I must confess, I fell asleep last night before I posted. I had actually written a couple paragraphs about the $208,000 redistribution to Thermo Fisher Scientific. We can’t call it corporate welfare anymore because the state is making recipients live up to vague promises. In this case, Thermo Fisher has to “invest” $5 million over three years. Since “invest” is normally thought of as being transitive, I assumed the indirect object was implicitly government. My paragraph sounded smart-alecky, and I couldn’t get past that “so la-dee-dah” attitude, and my brain was too fried to fix it.

Something there is about me that demands more than 1 hour of sleep every 72 hours. (OK. I actually got 1:08.) I am not saying this to elicit a chorus of “Poor you!” Rather, I would like to call attention to a coincidence. The last time I fell asleep before posting, Congressmen were churning out 2000-page health care bills. This time, they churned out a 1000-page amendment. Bills, of course, are not blogs. They are carefully researched to be legally unassailable and consistent with the volumes upon volumes of existing legislation. Right?
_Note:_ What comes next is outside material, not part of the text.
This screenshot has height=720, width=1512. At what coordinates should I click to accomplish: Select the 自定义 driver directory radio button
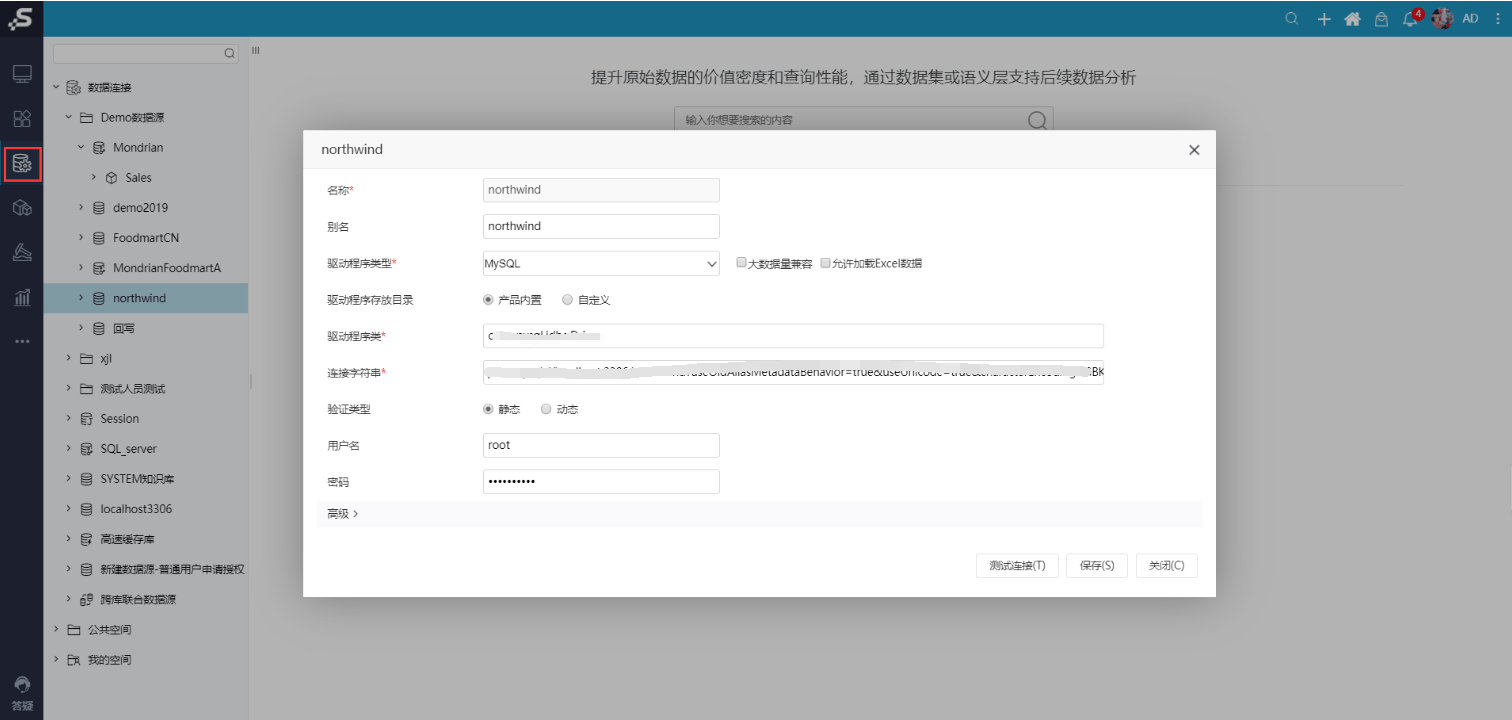click(x=567, y=299)
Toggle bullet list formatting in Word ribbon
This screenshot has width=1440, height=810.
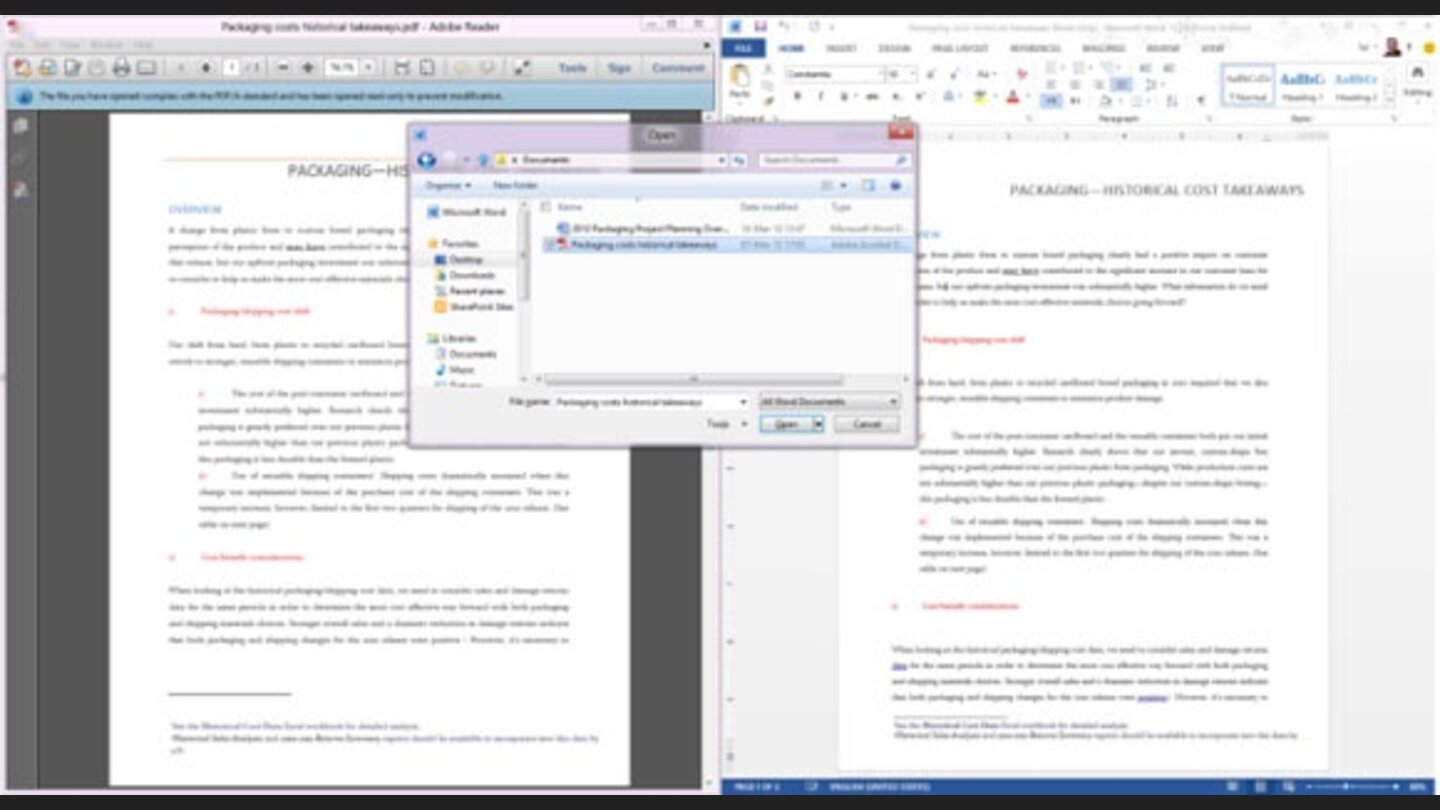tap(1050, 68)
Well, the last time, I suggested that Congressmen might draft more reasonable legislation if they laid off the caffeine and harder uppers. Considering how tightly and arbitrarily civilians are regulated, couldn’t we get the National Science Foundation to, for at least a year, conduct an experiment to see what kind of bills Congressmen produce if they can’t consume anything stronger than peas, carrots, and mashed potatoes? I mean, what’s better, Congressmen in their cozy feather beds with visions of sugar plums dancing in their wee little heads or what they’re doing now?